Q&A with Devens Gust
Dr. Devens Gust is Foundation Professor of Chemistry and Biochemistry. His research seeks to mimic the key processes of photosynthesis to create usable fuel from the sun.
At what point did “sustainability” become part of your research vocabulary?
The 1970s oil embargo made it obvious that we had to develop a more sustainable energy policy and I thought I could contribute through my expertise in organic and photochemistry. I have been working in the area ever since.
What is the most important sustainability-related research project you are currently working on?
I am director of the new ASU Energy Frontier Research Center for Bio-inspired Solar Fuel Production, funded by the Department of Energy. Our goal is to use the basic science underlying natural photosynthesis to find new approaches for producing renewable fuel such as hydrogen, which is a good medium for storing solar energy. The $14 million project involves 11 faculty members from different disciplines and will also employ and train undergraduates, graduate students, and postdoctoral associates in renewable energy science.
How do you think your research will affect decisions in the "real world"?
We depend ultimately on the sun for almost all of the energy we use today — even fossil fuels are the product of ancient photosynthetic energy conversion. Producing useful energy from sunlight is technologically feasible, but current approaches are still too expensive to compete. Our research is devoted to developing the science behind new technologies that will be cheap and efficient. If we are successful, new energy industries and government policies will follow.

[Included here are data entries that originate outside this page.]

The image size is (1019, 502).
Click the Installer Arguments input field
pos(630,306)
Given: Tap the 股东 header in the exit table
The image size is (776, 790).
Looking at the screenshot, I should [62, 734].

What is the world sustainability challenge that concerns you most?
Humanity badly needs a source of energy that is abundant, renewable, inexpensive, clean, and local. The sun is currently the only source that can produce such energy in sufficient quantities, but to make it usable requires not only new technologies, but new fundamental scientific discoveries. We must meet this challenge very soon because our environment, geopolitical situation, and quality of life depend on it.